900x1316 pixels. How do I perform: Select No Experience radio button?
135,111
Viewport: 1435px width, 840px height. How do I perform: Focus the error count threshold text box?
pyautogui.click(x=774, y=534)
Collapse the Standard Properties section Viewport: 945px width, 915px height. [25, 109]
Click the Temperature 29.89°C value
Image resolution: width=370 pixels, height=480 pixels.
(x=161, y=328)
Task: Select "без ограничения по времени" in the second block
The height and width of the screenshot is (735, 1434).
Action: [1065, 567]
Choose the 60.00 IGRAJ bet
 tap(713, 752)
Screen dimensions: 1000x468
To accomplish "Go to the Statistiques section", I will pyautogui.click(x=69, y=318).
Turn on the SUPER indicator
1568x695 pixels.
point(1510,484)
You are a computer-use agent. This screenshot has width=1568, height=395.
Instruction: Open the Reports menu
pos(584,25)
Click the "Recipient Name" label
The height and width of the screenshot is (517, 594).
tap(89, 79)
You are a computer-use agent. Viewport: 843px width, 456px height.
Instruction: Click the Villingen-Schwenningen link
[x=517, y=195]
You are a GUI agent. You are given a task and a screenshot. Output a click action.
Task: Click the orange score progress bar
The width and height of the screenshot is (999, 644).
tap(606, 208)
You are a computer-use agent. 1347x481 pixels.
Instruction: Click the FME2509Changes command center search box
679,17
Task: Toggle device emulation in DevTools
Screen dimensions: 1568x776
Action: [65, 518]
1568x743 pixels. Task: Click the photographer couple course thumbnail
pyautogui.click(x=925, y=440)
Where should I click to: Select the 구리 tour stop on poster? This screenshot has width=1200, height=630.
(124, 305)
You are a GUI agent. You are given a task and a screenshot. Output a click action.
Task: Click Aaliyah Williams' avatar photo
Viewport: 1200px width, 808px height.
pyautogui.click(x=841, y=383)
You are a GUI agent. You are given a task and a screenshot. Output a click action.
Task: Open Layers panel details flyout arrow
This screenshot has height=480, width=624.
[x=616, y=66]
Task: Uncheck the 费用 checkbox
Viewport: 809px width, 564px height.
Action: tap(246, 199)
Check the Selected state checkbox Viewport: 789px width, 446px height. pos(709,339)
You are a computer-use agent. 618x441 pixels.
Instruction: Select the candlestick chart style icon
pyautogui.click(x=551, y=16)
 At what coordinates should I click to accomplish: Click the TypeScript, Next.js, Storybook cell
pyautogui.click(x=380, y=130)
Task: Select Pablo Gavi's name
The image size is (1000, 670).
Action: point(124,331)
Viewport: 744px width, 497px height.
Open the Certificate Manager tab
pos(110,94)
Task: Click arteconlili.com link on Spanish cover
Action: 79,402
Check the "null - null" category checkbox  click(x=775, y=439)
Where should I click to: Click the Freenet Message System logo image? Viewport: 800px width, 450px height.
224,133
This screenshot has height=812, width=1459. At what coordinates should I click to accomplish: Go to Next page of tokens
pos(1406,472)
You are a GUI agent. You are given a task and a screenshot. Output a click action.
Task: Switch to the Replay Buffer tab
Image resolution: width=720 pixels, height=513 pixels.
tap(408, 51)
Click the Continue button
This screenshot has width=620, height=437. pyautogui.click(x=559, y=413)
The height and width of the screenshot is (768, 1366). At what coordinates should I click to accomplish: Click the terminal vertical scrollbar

********************

**The task**
Copy all the entries exactly.

**Response**
900x1316 pixels. How do I perform: Select No Experience radio button?
135,111
Viewport: 1435px width, 840px height. How do I perform: Focus the error count threshold text box?
pyautogui.click(x=774, y=534)
Collapse the Standard Properties section Viewport: 945px width, 915px height. [25, 109]
Click the Temperature 29.89°C value
Image resolution: width=370 pixels, height=480 pixels.
(x=161, y=328)
Task: Select "без ограничения по времени" in the second block
The height and width of the screenshot is (735, 1434).
Action: [1065, 567]
Choose the 60.00 IGRAJ bet
 tap(713, 752)
Screen dimensions: 1000x468
To accomplish "Go to the Statistiques section", I will pyautogui.click(x=69, y=318).
Turn on the SUPER indicator
1568x695 pixels.
point(1510,484)
You are a computer-use agent. This screenshot has width=1568, height=395.
Instruction: Open the Reports menu
pos(584,25)
Click the "Recipient Name" label
The height and width of the screenshot is (517, 594).
tap(89, 79)
You are a computer-use agent. Viewport: 843px width, 456px height.
Instruction: Click the Villingen-Schwenningen link
[x=517, y=195]
You are a GUI agent. You are given a task and a screenshot. Output a click action.
Task: Click the orange score progress bar
The width and height of the screenshot is (999, 644).
tap(606, 208)
You are a computer-use agent. 1347x481 pixels.
Instruction: Click the FME2509Changes command center search box
679,17
Task: Toggle device emulation in DevTools
Screen dimensions: 1568x776
Action: [65, 518]
1568x743 pixels. Task: Click the photographer couple course thumbnail
pyautogui.click(x=925, y=440)
Where should I click to: Select the 구리 tour stop on poster? This screenshot has width=1200, height=630.
(124, 305)
You are a GUI agent. You are given a task and a screenshot. Output a click action.
Task: Click Aaliyah Williams' avatar photo
Viewport: 1200px width, 808px height.
pyautogui.click(x=841, y=383)
You are a GUI agent. You are given a task and a screenshot. Output a click action.
Task: Open Layers panel details flyout arrow
This screenshot has height=480, width=624.
[x=616, y=66]
Task: Uncheck the 费用 checkbox
Viewport: 809px width, 564px height.
Action: tap(246, 199)
Check the Selected state checkbox Viewport: 789px width, 446px height. pos(709,339)
You are a computer-use agent. 618x441 pixels.
Instruction: Select the candlestick chart style icon
pyautogui.click(x=551, y=16)
 At what coordinates should I click to accomplish: Click the TypeScript, Next.js, Storybook cell
pyautogui.click(x=380, y=130)
Task: Select Pablo Gavi's name
The image size is (1000, 670).
Action: point(124,331)
Viewport: 744px width, 497px height.
Open the Certificate Manager tab
pos(110,94)
Task: Click arteconlili.com link on Spanish cover
Action: 79,402
Check the "null - null" category checkbox  click(x=775, y=439)
Where should I click to: Click the Freenet Message System logo image? Viewport: 800px width, 450px height.
224,133
This screenshot has height=812, width=1459. At what coordinates should I click to accomplish: Go to Next page of tokens
pos(1406,472)
You are a GUI agent. You are given a task and a screenshot. Output a click action.
Task: Switch to the Replay Buffer tab
Image resolution: width=720 pixels, height=513 pixels.
tap(408, 51)
Click the Continue button
This screenshot has width=620, height=437. pyautogui.click(x=559, y=413)
The height and width of the screenshot is (768, 1366). At what coordinates should I click to accomplish: Click the terminal vertical scrollbar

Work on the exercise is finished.